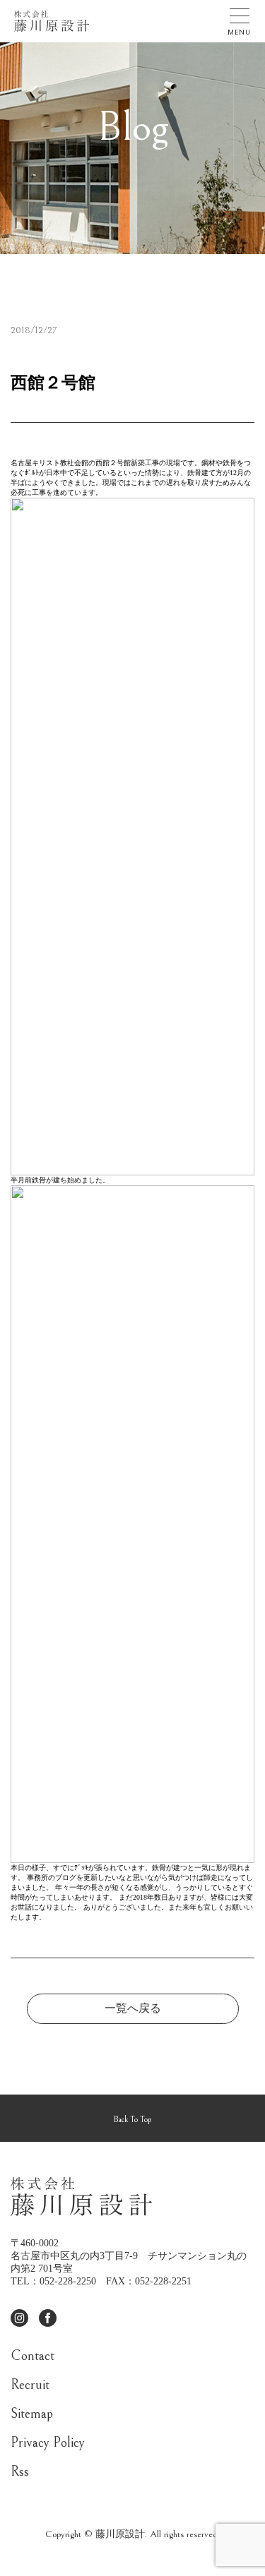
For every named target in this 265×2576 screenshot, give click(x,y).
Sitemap (32, 2414)
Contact (32, 2356)
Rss (20, 2472)
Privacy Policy (48, 2443)
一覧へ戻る (133, 2008)
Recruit (30, 2385)
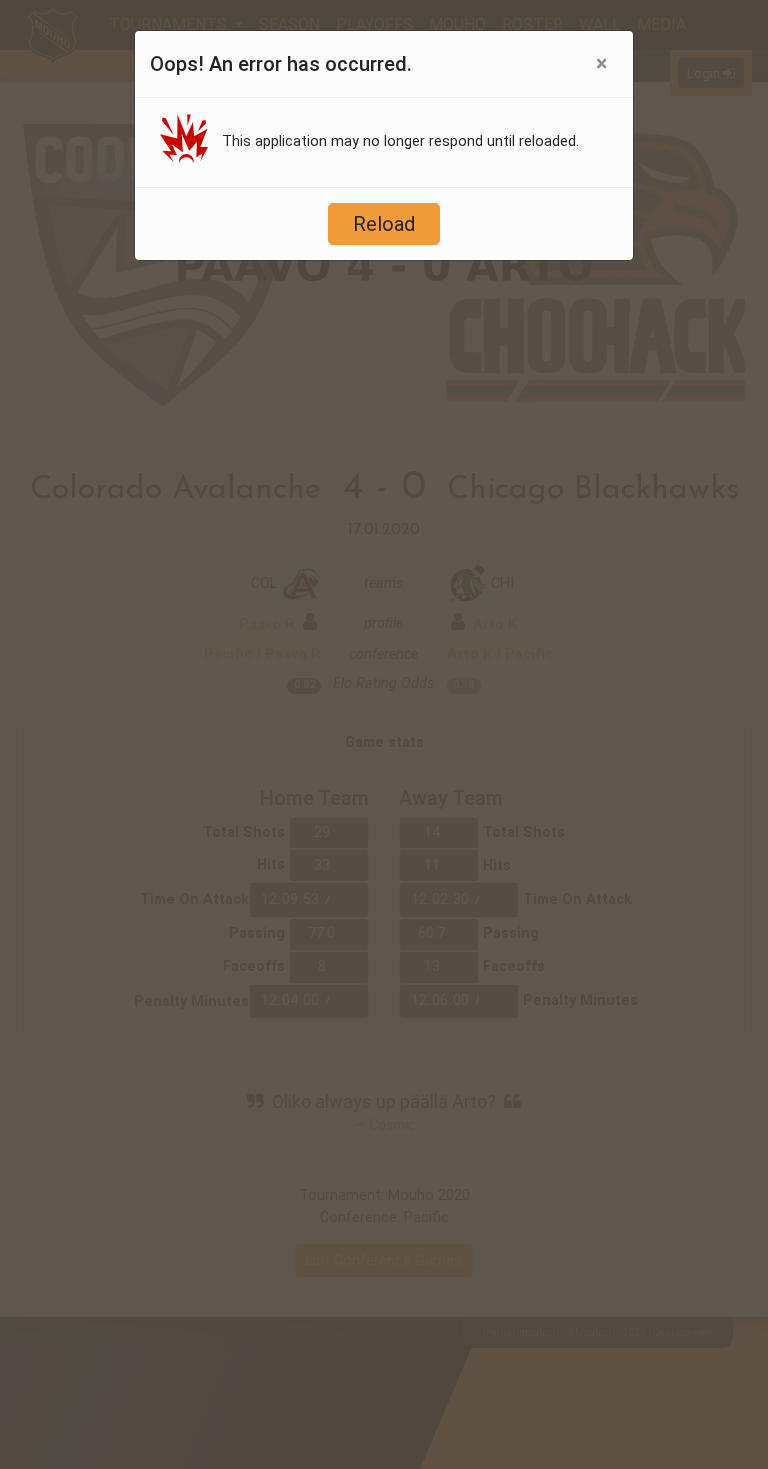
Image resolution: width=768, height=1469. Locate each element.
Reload (384, 224)
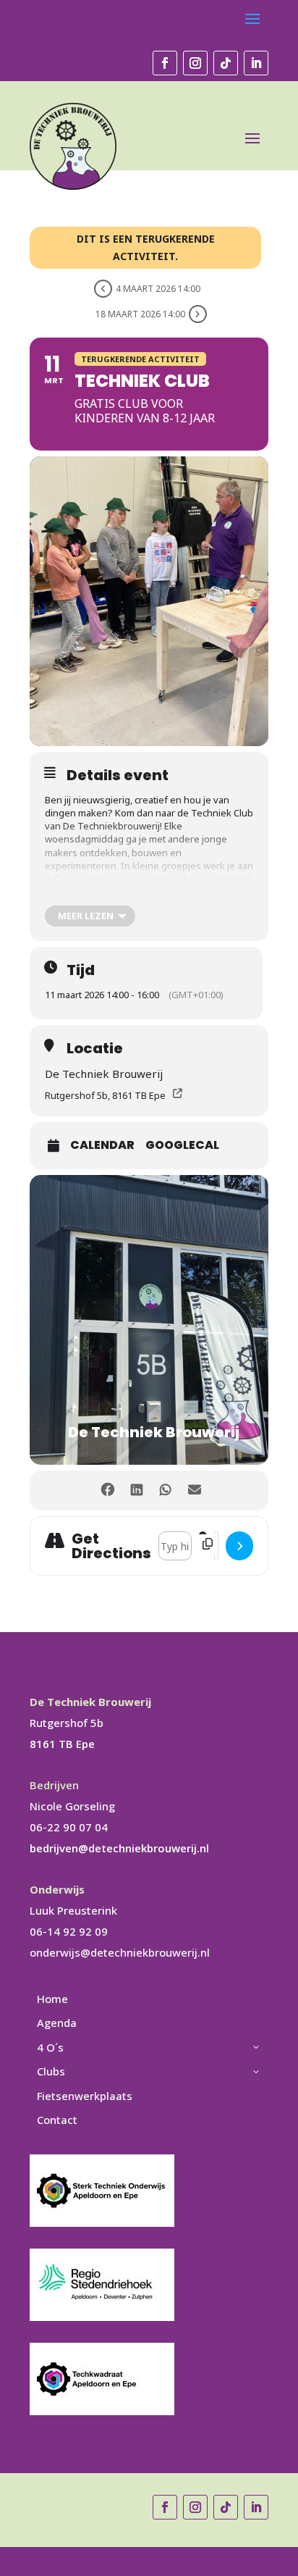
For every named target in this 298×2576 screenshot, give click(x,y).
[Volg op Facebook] (165, 63)
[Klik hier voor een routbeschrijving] (239, 1545)
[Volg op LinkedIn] (256, 63)
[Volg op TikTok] (225, 63)
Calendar (102, 1145)
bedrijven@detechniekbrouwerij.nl (119, 1848)
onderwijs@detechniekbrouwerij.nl (120, 1952)
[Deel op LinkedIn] (136, 1490)
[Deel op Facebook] (107, 1490)
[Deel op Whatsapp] (165, 1490)
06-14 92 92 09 (69, 1931)
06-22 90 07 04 (69, 1827)
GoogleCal (182, 1145)
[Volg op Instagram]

——————————

Nothing but the lines from the one with "[Deel op LinkedIn] (136, 1490)" through the last line of the data should appear; print them exactly.

[Deel op LinkedIn] (136, 1490)
[Deel op Facebook] (107, 1490)
[Deel op Whatsapp] (165, 1490)
06-14 92 92 09 (69, 1931)
06-22 90 07 04 (69, 1827)
GoogleCal (182, 1145)
[Volg op Instagram]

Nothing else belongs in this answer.